Pourquoi le groupe français Total a-t-il récupéré son permis de recherche alors que ceux de la compagnie texane Schuepbach ont été retirés ?

Le 22 décembre dernier, le tribunal administratif de Cergy-Pontoise rejette le recours déposé par la société américaine Schuepbach qui souhaitait récupérer ses permis de recherche en gaz de schiste de Villeneuve-de-Berg (Ardèche) et de Nant (Aveyron), accordés en 2010. Trois semaines plus tard, c’est au tour de Total de voir son recours examiné par la justice. Même tribunal, même rapporteur public. Pourtant, coup de théâtre, ce dernier préconise d’annuler l’abrogation du permis de Montélimar. Un avis ensuite suivi par le tribunal administratif. Alors pourquoi Total réussit là ou Schuepbach a échoué ?

La faute à l’ambiguïté de la loi Jacob de 2011. Dans son article 3, le législateur obligeait les titulaires de permis exclusifs de recherche à remettre avant le 13 septembre 2011 un rapport « précisant les techniques employées ou envisagées dans le cadre de leurs activités de recherches ». Dans son rapport, Schuepbach confirme son intention d’utiliser la fracturation hydraulique, Total ne la mentionne pas. « Schuepbach est le seul à avoir été honnête, commente Paul Reynard, porte-parole du collectif ardéchois Stop au gaz de schiste. C’est pour ça que son permis lui a été retiré. » L’avocat Arnaud Gossement, spécialiste en droit de l’environnement, va plus loin et prête aux pétroliers la mise en œuvre de deux stratégies différentes. « D’un côté, on a Schuepbach qui dit qu’il aura recours à la fracturation hydraulique mais qui remet en cause la loi. (Schuepbach est allé jusqu’à déposer en 2013 une question prioritaire de constitutionnalité (QPC) sur la loi Jacob, qui a été rejetée, ndlr) D’autre part, on a Total qui ne fait pas mention de la fracturation hydraulique pour conserver son permis », analyse-t-il.

Deux stratégies, mais deux échecs au départ. Le 3 octobre 2011, Nathalie Kosciusko-Morizet, alors ministre de l’Ecologie, abroge les trois permis, dont celui de Total.
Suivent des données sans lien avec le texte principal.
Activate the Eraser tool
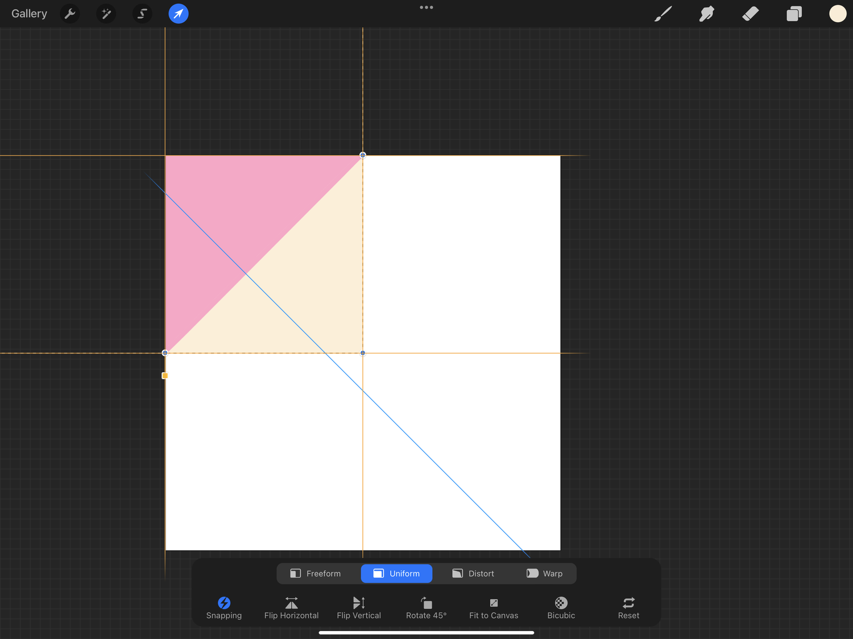 click(750, 13)
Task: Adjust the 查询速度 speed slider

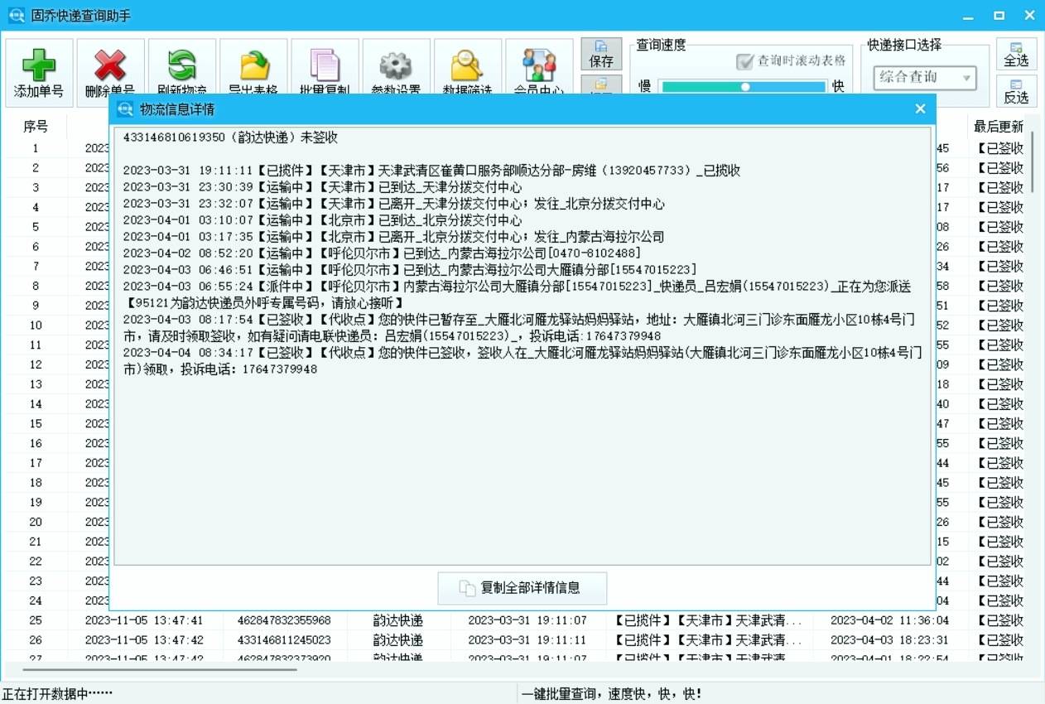Action: [x=744, y=87]

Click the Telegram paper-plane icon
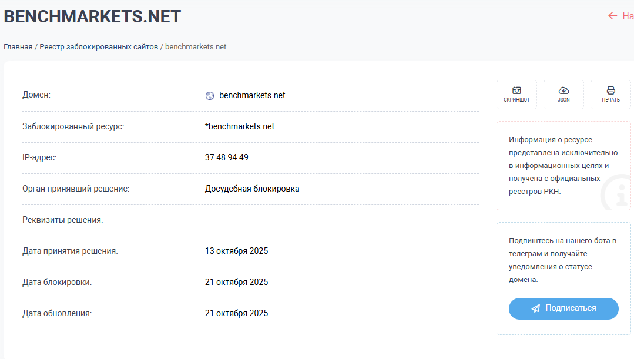click(535, 308)
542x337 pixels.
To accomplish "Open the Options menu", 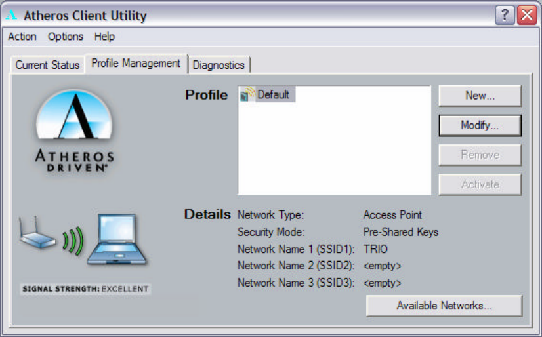I will tap(66, 37).
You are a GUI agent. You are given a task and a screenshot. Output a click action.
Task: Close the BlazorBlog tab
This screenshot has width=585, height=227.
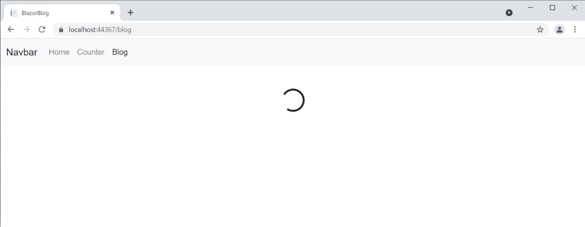click(x=112, y=13)
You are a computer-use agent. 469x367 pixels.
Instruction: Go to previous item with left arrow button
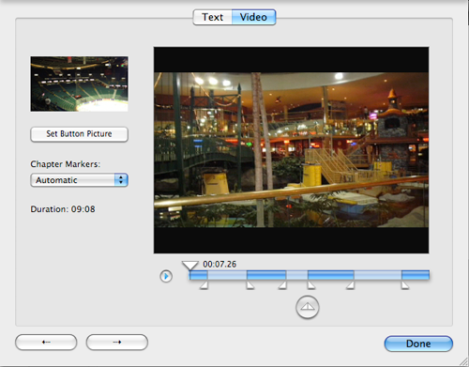(46, 342)
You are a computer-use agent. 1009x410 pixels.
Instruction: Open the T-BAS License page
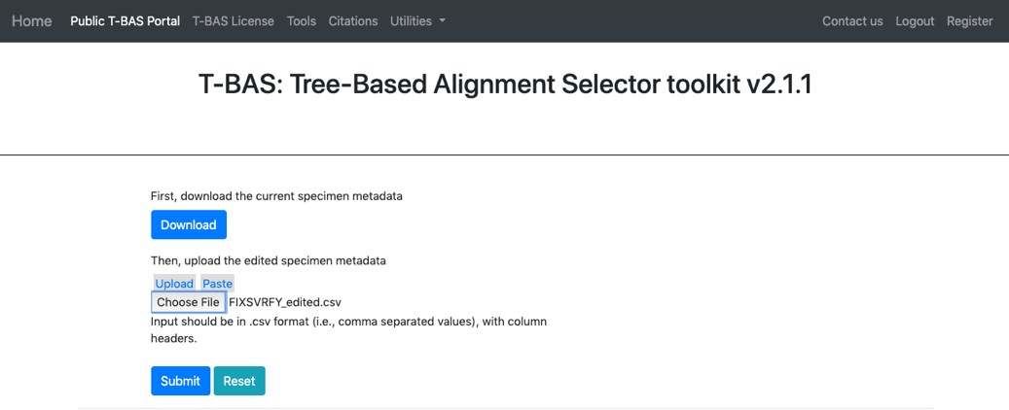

Bien que son rapport ne mentionne pas cette technique, NKM ne le juge « pas crédible ». C’est cette interprétation de la loi que Total contestait en justice. Le tribunal administratif lui a donné raison. Il estime que le groupe n’est pas « hors-la-loi » puisqu’il indique qu’il n’aura pas recours à cette technique, contrairement à Schuepbach.

Quelle technique alternative à la fracturation hydraulique utilisera alors Total ?

Si le géant pétrolier a bien pris note de la loi du 13 juillet 2011 et de l’interdiction de la fracturation hydraulique, il reste flou quant aux techniques qu’il compte utiliser à la place. Dans son rapport de 2011, Total indique qu’il mettra en œuvre lors de sa troisième et dernière phase d’exploration – qui nécessite normalement la fracturation hydraulique – « les techniques de stimulation aujourd’hui admises au plan opérationnel, en cours d’expérimentation ou encore au stade de la recherche ». C’était en 2011. Cinq ans après, il n’existe toujours pas de réelles alternatives à la fracturation hydraulique. « Des techniques sont au stade de la recherche, d’autres sont déjà expérimentées – gaz et hydrocarbures –, mais la fracturation hydraulique reste la référence », reconnaît le géologue Jacques Varet.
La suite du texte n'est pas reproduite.